At some time between 6:30 and 7:30 P.M. on that day, assistant State's Attorney Joseph Gill arrived and took a joint statement in question-and-answer form from defendant and his co-defendants. A court reporter was present, and the statement was later reduced to writing. In the statement, defendant admitted that he had run up to the victim, asked him for a dime, and upon being refused, hit him and struck him to the ground; that the other boys then gathered around and searched the victim's pockets for money; and that the victim was then also beaten about the head by one of the boys. It is this statement which was the subject of defendant's motion to suppress. Following the taking of this statement, defendant and his co-defendants were taken to the Audy Home where they were provided quarters for the night.

Shortly after noon the next day, August 15, 1961, defendant was taken to the State's Attorney's office where he and co-defendants Richardson and Johnson signed the joint statement which had been taken the preceding evening. Officer Rhey Orme testified that he heard the entire statement read to defendant and his co-defendants before they signed it. Assistant State's Attorney Mitchell Edelson, Jr. testified that he asked each boy if the statement was correct and that each said yes and signed it voluntarily.
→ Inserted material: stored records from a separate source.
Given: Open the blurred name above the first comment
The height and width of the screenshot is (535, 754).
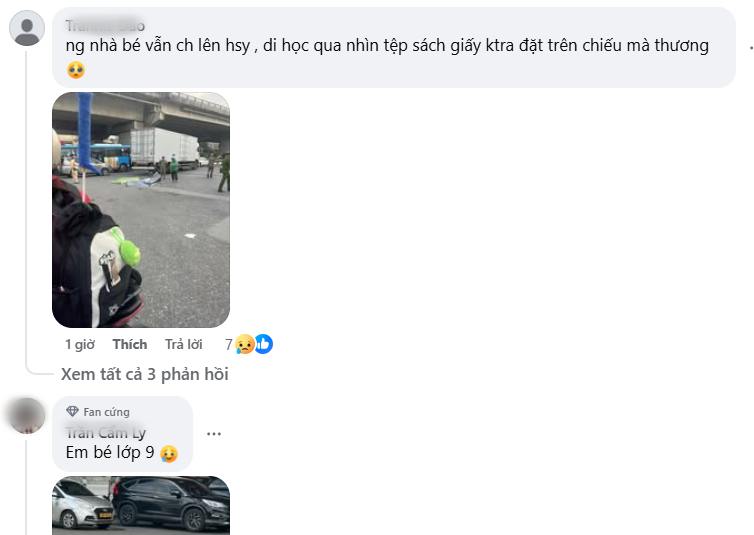Looking at the screenshot, I should (x=105, y=25).
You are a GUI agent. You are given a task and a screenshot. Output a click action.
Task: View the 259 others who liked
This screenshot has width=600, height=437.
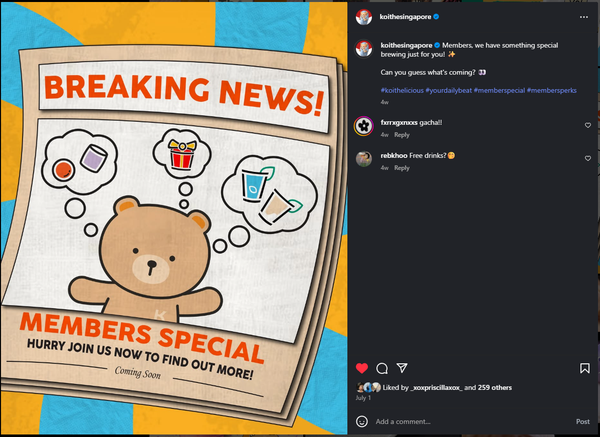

At the hearing on the motion to suppress the confession, defendant testified that he was questioned throughout the day on August 14, 1961, that he was not given any food to eat, and that he was told to sign a written statement the next day, of the contents of which he was unaware. On this review, he contends that these circumstances, together with the fact that he was in police custody for about twenty-five hours between the time of his arrest and the time that he signed the statement, rendered the statement involuntary and inadmissible.

It is apparent that there is a conflict of testimony with regard to the circumstances under which the confession in this case was obtained. We are of the opinion, however, that the State's evidence, if believed, was sufficient to support a finding that the confession in this case was voluntary. No claim is here made that physical brutality, threats or promises were made, nor does defendant contend that he ever requested permission to see a lawyer or any other person. (See People v. Hartgraves, 31 Ill.2d 375.) There was testimony by the police that defendant was never subjected to long periods of questioning. There was also testimony that food was provided to the defendant during the time he was in custody, and that he was taken to a juvenile dormitory where he spent the night. There is further testimony that the written statement was carefully read to the defendant, that he was asked if the statement was correct, and that after answering affirmatively, defendant signed the statement willingly and without any type of coercion. The circumstances under which this statement was given were not such as to render it involuntary and inadmissible. See People v. Richardson, 32 Ill.2d 472.

In our opinion, the evidence was clearly sufficient to establish defendant's guilt beyond a reasonable doubt. Defendant's contention to the contrary cannot be sustained.

The judgment of the circuit court of Cook County is affirmed.

Judgment affirmed.

SCHAEFER, J., dissenting:

I dissent for the reasons stated in my dissent in People v. Richardson, 32 Ill.2d 472, 477.